微かに瞼を開ければ、男の白すぎる肌が見えた。エリザベータはそれに顔を近づけて、軽く匂いを嗅ぐ。男の匂いに混じって、血の匂いが微かにした。
誰かを殺した、代償。
息がとまるほどの苦しさがエリザベータを襲う。だがぎゅっと唇を噛んでこみ上げるそれを呑みこんだ。
誰かを殺したのは自分も同じ。長い時間を生きてきて、誰も殺さないなんてそんなこと出来る筈ないのだ。もしも誰も殺さず綺麗な手のままでいたら、自分はとっくに消えていただろう。それは男も同じだ。

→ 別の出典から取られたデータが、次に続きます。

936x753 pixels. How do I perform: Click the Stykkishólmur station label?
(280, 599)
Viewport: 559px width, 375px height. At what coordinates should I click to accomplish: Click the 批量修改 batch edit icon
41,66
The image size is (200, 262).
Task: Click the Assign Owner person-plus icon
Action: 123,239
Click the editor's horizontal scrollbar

何せ自分たちは人ではない。人と同じ姿をしていながら本質は全く違うのだ。
綺麗な手のままでいることなんて、生まれながらにして許されない。誰かを殺して何かを奪って虚を守りそれを正義と偽りながら―それでも自分の為ではなく誰かの、自分を信じてくれるたった一人の為だけでも生き永らえなきゃいけない、そんな存在だ。

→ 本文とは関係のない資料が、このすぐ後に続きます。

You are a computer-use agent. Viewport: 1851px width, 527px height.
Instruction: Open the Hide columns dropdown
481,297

それを証明するように、昨日までの仲間が翌日には敵になる―それを飽きる程繰り返し、そのたびに掌に傷を作って血を流してきた。勿論それが正義だと信じながら、信じる為に。
エリザベータはそっと男の胸板を見つめた。数えきれないほどの傷が視界を打つ。古い傷も真新しい傷も、白すぎる肌に残酷なほど刻まれてもう消えないものの方がきっと多いだろう。

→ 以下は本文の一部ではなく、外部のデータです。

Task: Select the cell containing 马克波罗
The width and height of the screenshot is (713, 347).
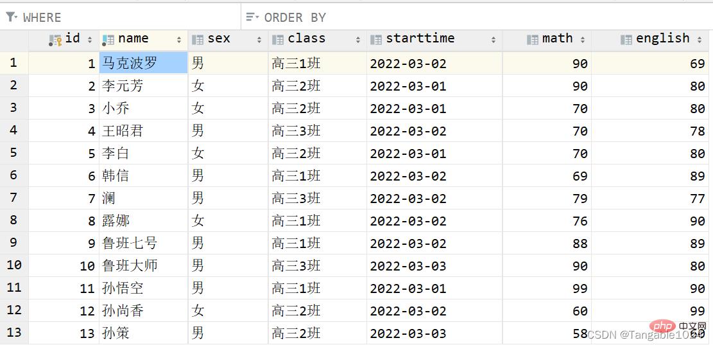Action: pos(143,64)
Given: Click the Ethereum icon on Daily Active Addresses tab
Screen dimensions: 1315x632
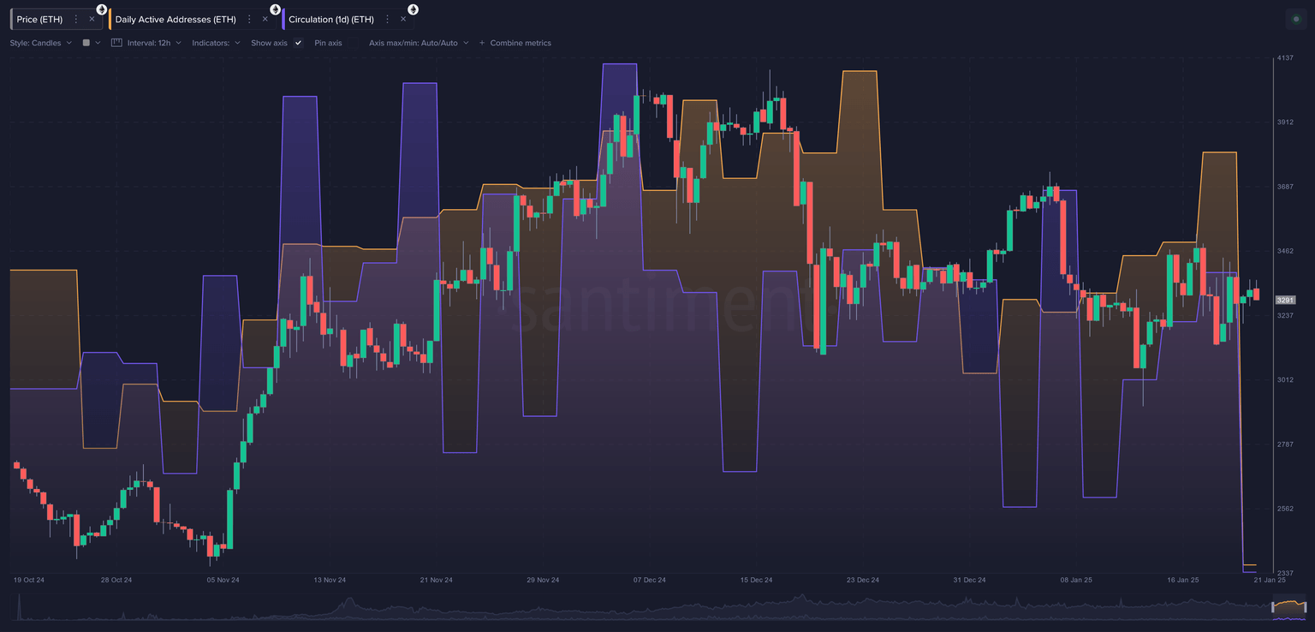Looking at the screenshot, I should coord(275,9).
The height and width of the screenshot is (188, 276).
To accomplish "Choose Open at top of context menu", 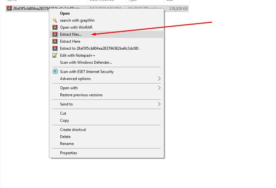I will point(65,13).
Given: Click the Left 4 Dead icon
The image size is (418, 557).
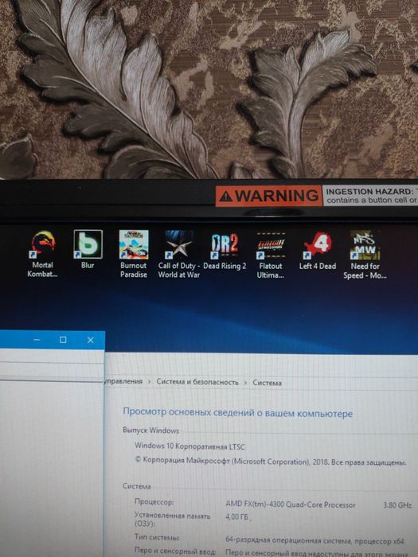Looking at the screenshot, I should (318, 245).
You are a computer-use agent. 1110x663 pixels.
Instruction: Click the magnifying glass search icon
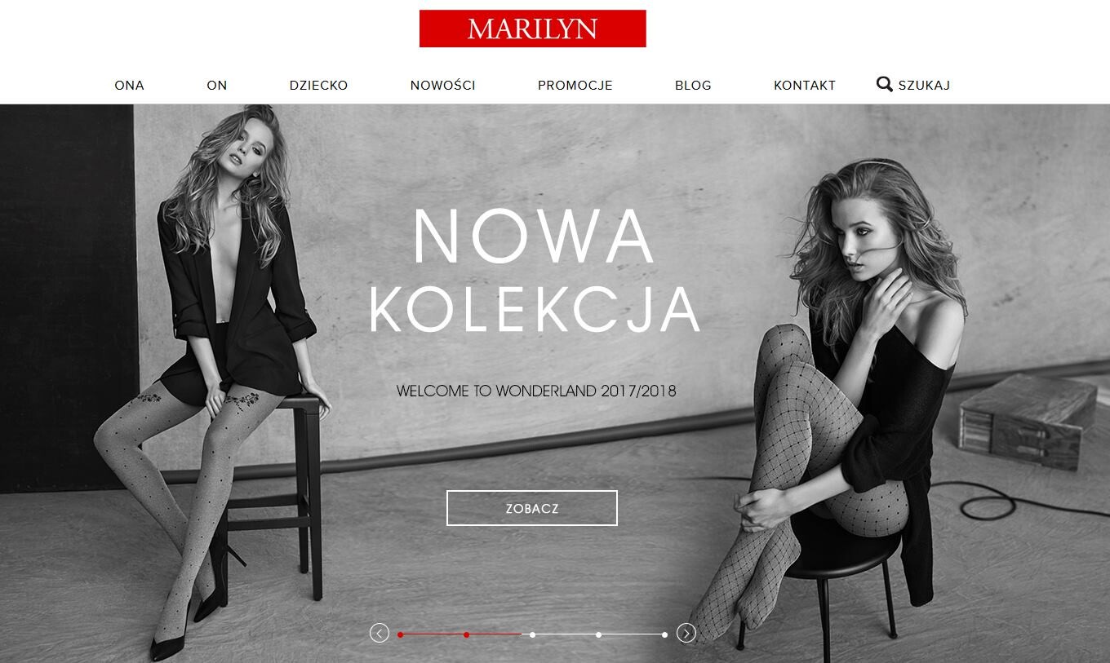pyautogui.click(x=884, y=84)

この男だって何度剣を交えてきたかは分からない。むしろ敵である方が多かったのだ。傷の多くはエリザベータがつけたものだ。彼女はそれを薄くなぞると、きゅっと瞼を閉じる。
引き裂かれそうになる心をずっと無視し続け己を殺し、その肌に傷を何度もつけた。何度も何度も剣を交え、男を傷つけ傷付けられ、肉体を殺いでは殺がれ、そのたびに感情がだんだん死んでいく。
それでも生き続けてきたのは自分も彼も人ではなかったからだろう。

人間でなかったから耐えられた。

化け物みたいなものだ。
エリザはふっと嗤う。
化け物、という言葉がやけに愉快だったのだ。そう、化け物だ。自分もこの男も人ではない化け物―だから傷ついてもその傷を隠して生き続けなければならない。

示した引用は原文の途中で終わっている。